Key takeaways for banking professionals and competitive-exam aspirants
- Union Budget 2026-27 and the RBI MPC in February 2026 shaped the near-term policy and macro environment: fiscal support through higher public capital expenditure and a neutral monetary stance to balance inflation and growth.
- Regulatory reforms (NBFC directions, derivative reporting, UTI for transactions, enhanced safe harbours) are important for banks, NBFCs and corporates - exam questions may target limits, effective dates, and prudential thresholds.
- Digital payments and UPI internationalisation remain central to India's finance strategy; NPCI international tie-ups and RuPay-UPI incentives are systemic priorities.
- Startups, deep-tech funding (FoF 2.0) and urban infrastructure financing (UCF) create credit and investment opportunities for banks, non-bank financiers and capital markets.
- 16th Finance Commission changes (41% devolution retained; GDP contribution as allocation criterion; zero revenue deficit grants) have significant fiscal federalism implications that affect state borrowings and bank financing of municipal/urban projects.
Prepared notes - quick reference (figures & dates)
- Budget highlights: Public capital expenditure ₹12.2 lakh crore; fiscal deficit 4.3% of GDP; gross market borrowings ₹17.2 lakh crore.

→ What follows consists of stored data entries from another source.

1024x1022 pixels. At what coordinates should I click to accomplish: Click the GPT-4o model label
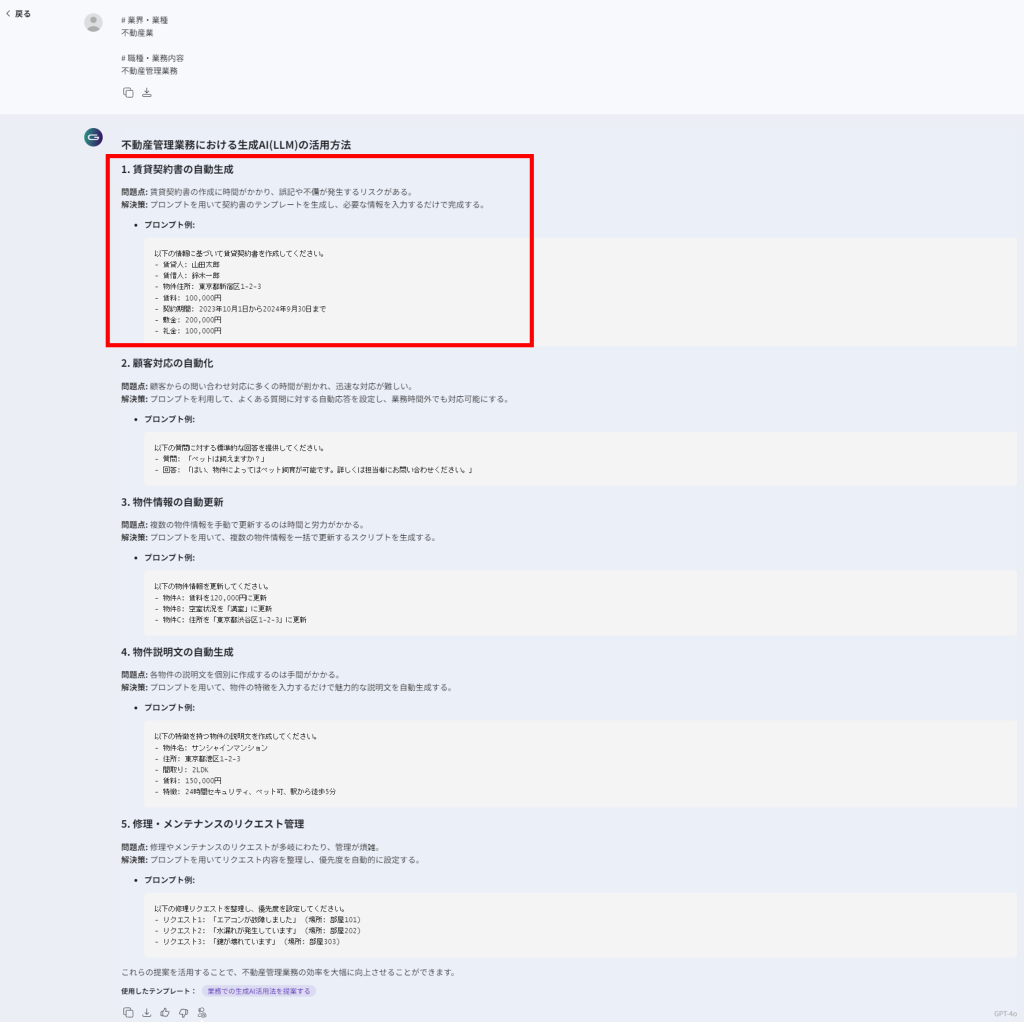[1005, 1013]
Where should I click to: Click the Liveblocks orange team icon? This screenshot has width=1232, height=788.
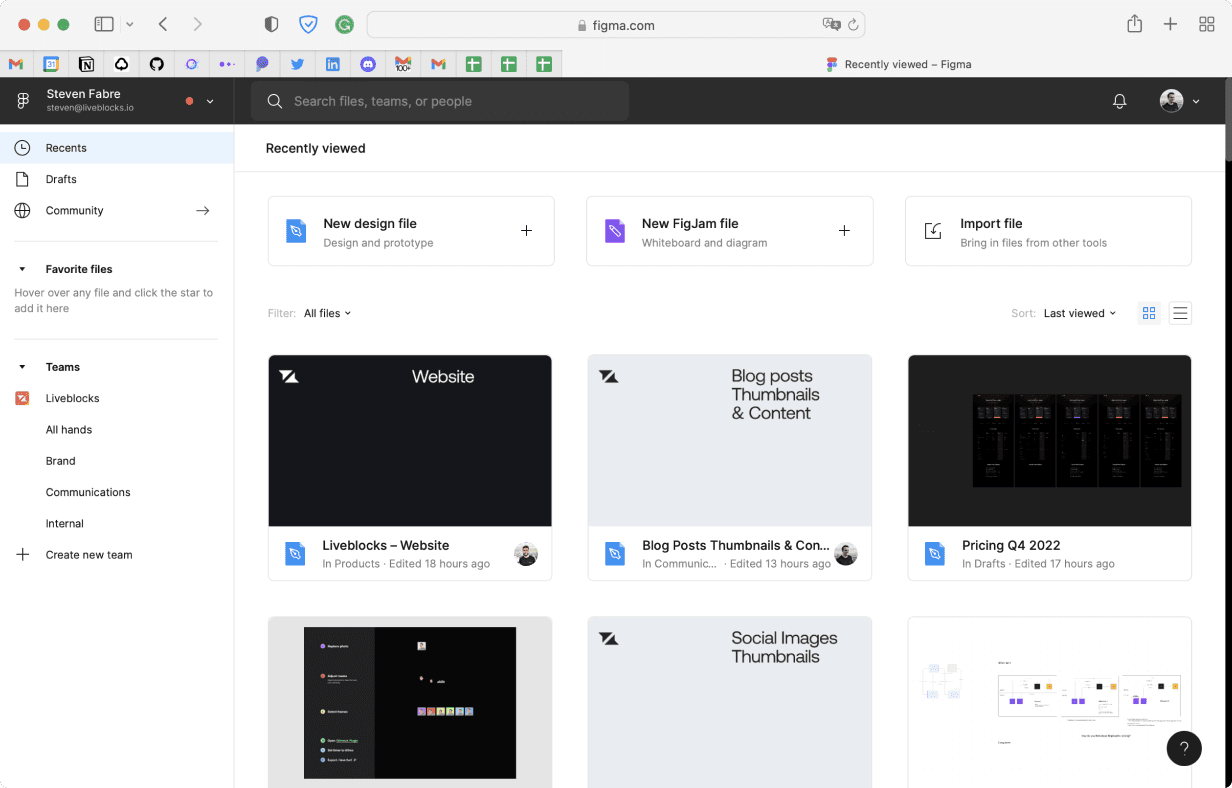pos(22,398)
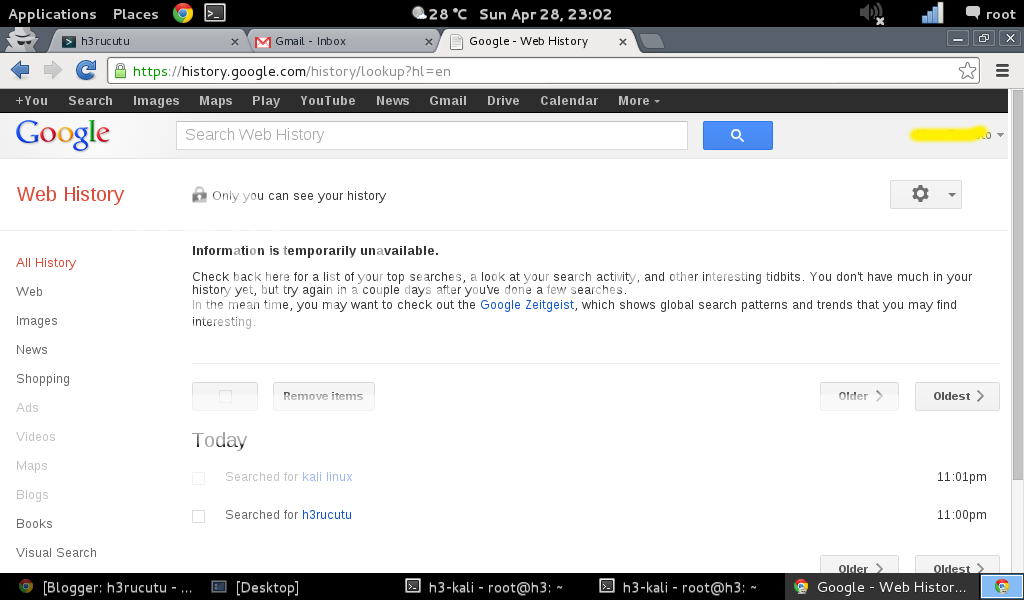The height and width of the screenshot is (600, 1024).
Task: Click the blue search magnifier button
Action: click(x=737, y=135)
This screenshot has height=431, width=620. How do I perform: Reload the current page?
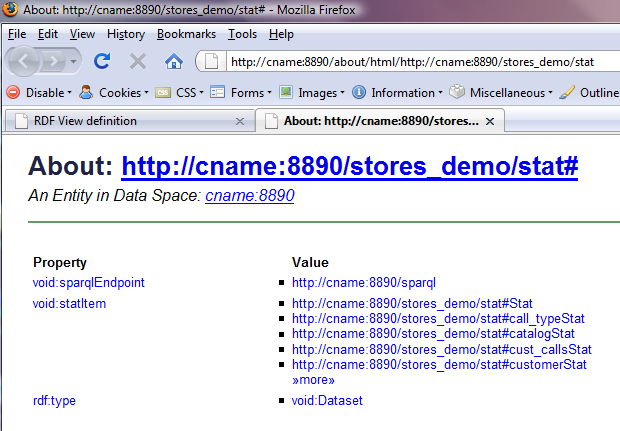pos(101,61)
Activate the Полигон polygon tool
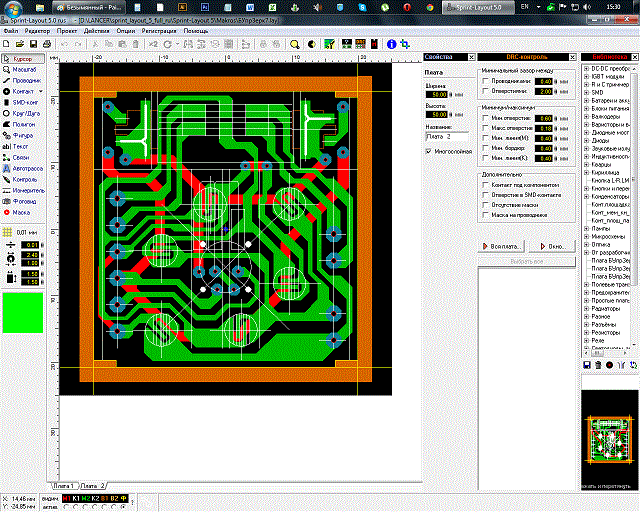The image size is (640, 512). [x=24, y=124]
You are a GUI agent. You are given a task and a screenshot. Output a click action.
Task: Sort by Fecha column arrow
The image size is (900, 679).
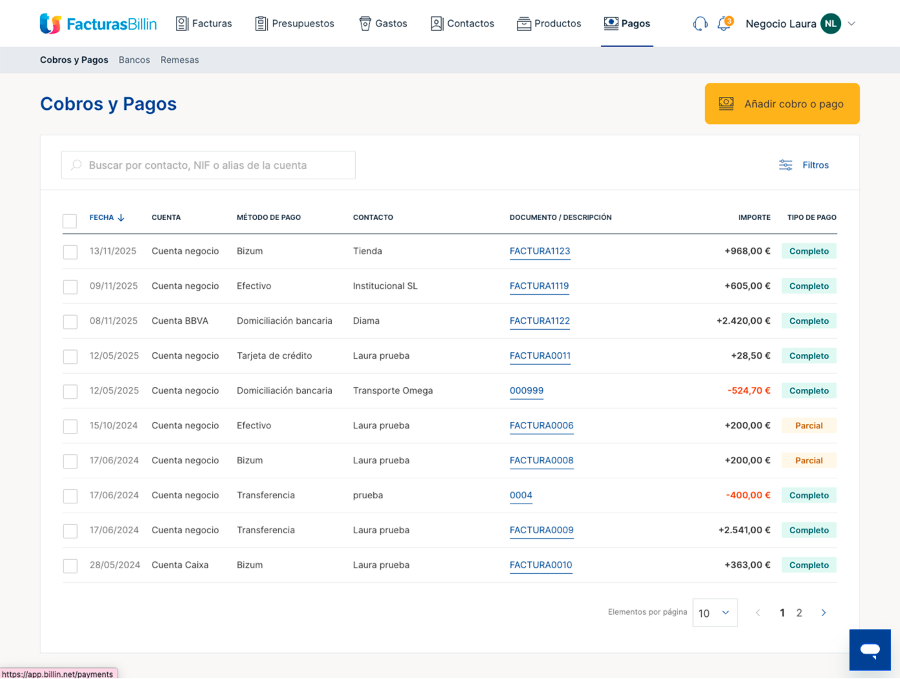pyautogui.click(x=121, y=217)
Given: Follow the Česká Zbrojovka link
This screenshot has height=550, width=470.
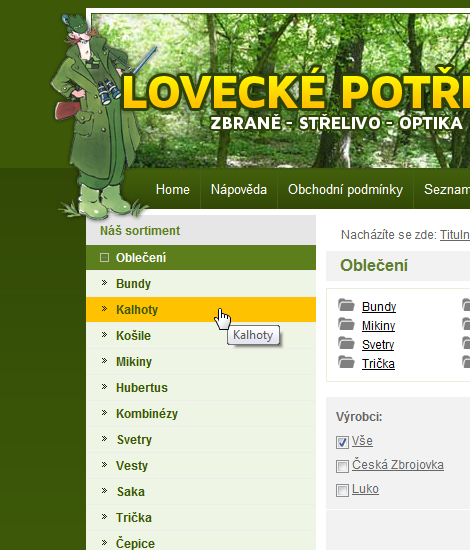Looking at the screenshot, I should pyautogui.click(x=398, y=465).
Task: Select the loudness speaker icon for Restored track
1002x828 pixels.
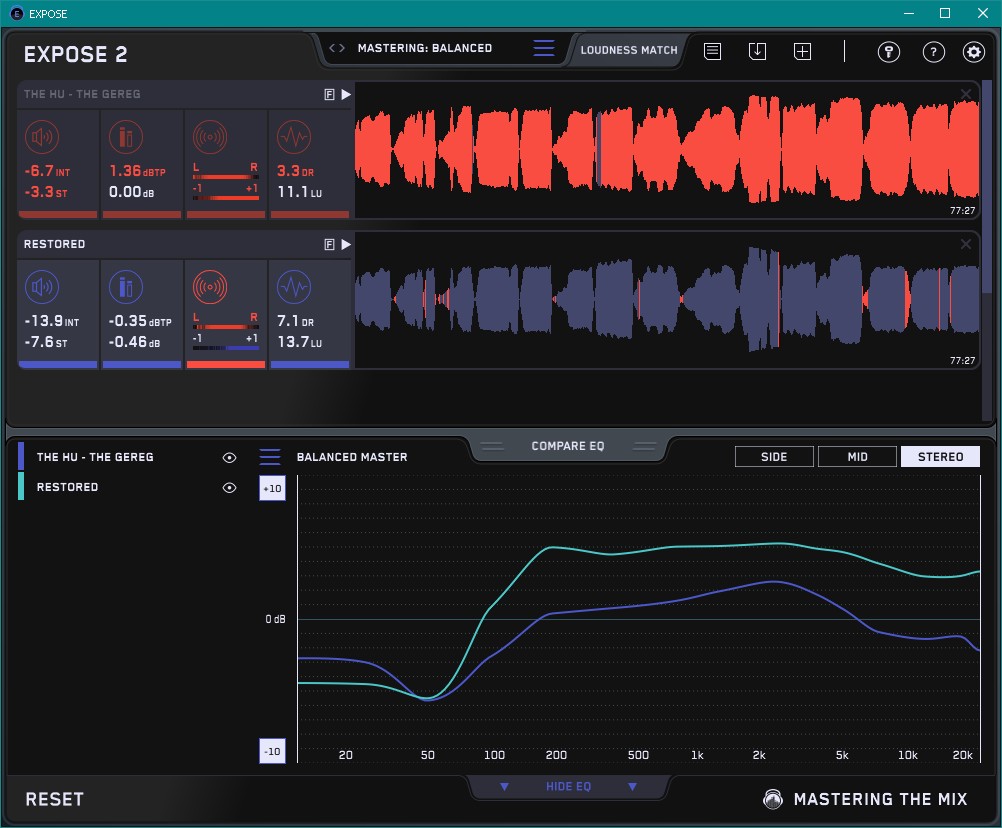Action: click(x=41, y=287)
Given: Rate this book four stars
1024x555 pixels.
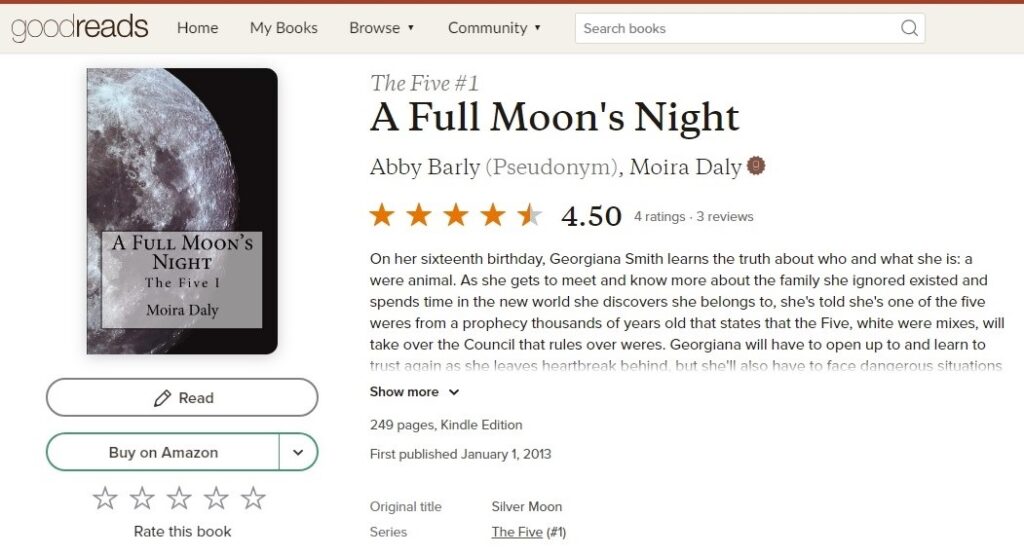Looking at the screenshot, I should pyautogui.click(x=216, y=498).
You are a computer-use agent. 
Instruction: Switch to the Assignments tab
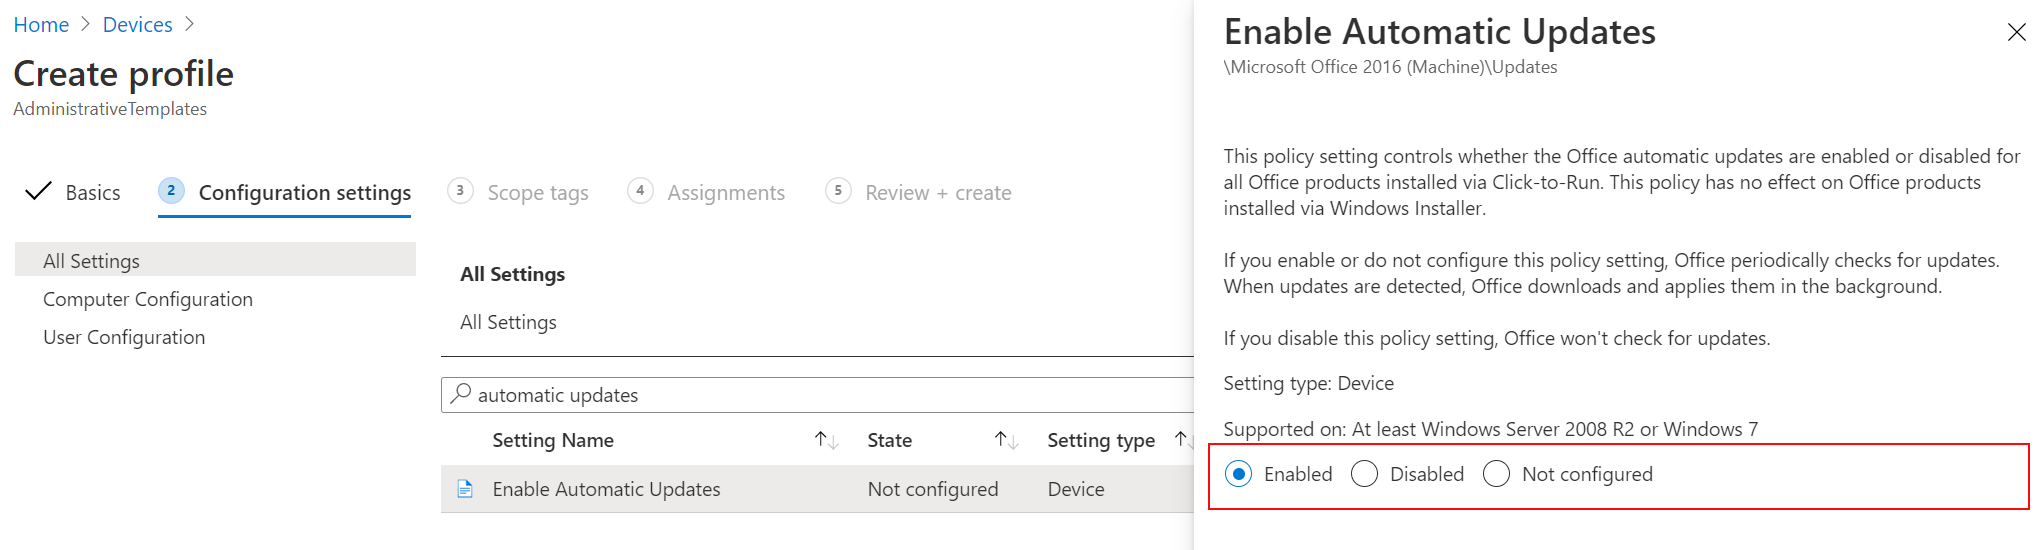point(726,192)
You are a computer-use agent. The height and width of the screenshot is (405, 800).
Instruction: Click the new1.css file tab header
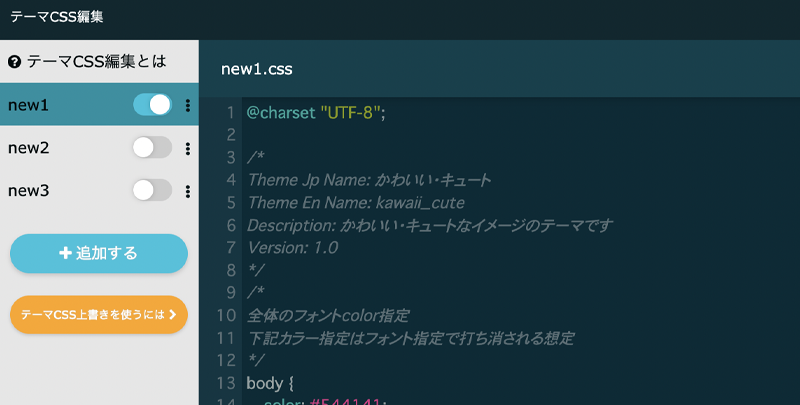(257, 68)
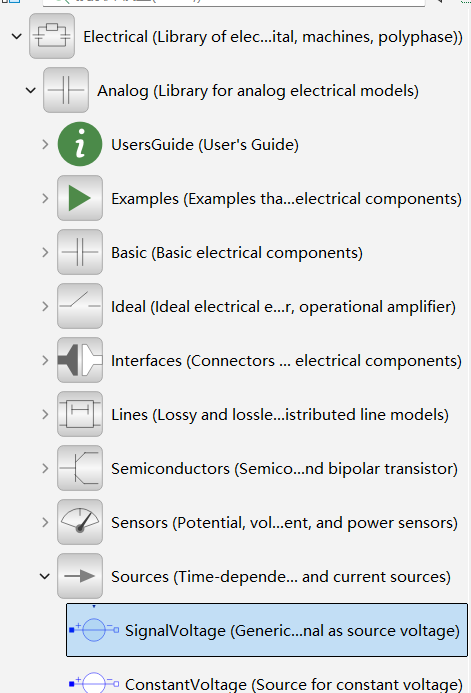Expand the Sensors package
Viewport: 471px width, 693px height.
pos(45,522)
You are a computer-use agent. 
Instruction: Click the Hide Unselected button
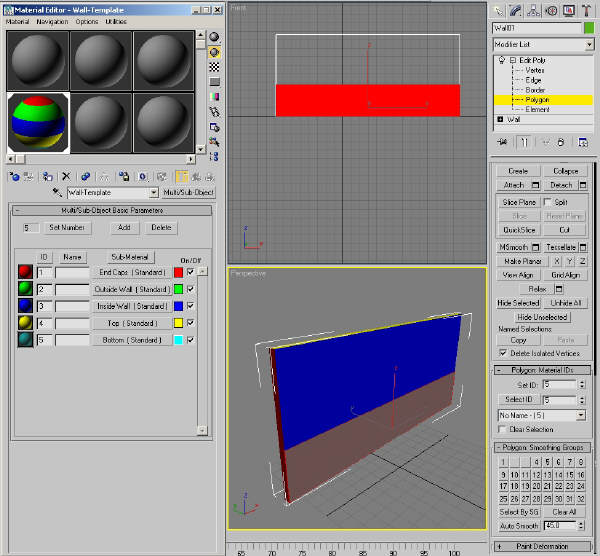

- RBI policy rates (Feb 2026): Repo 5.25%; SDF 5.00%; MSF & Bank rate 5.50%; stance neutral.
- Startup India FoF 2.0 corpus: ₹10,000 crore. Urban Challenge Fund central assistance: ₹1 lakh crore.
- SEBI/market: NSE natural gas futures approved; NSE IX global platform launched; ASK approved as 52nd mutual fund house.
- UPI: operational in 8 countries; RBI-DPI: 516.76 (Sep 2025).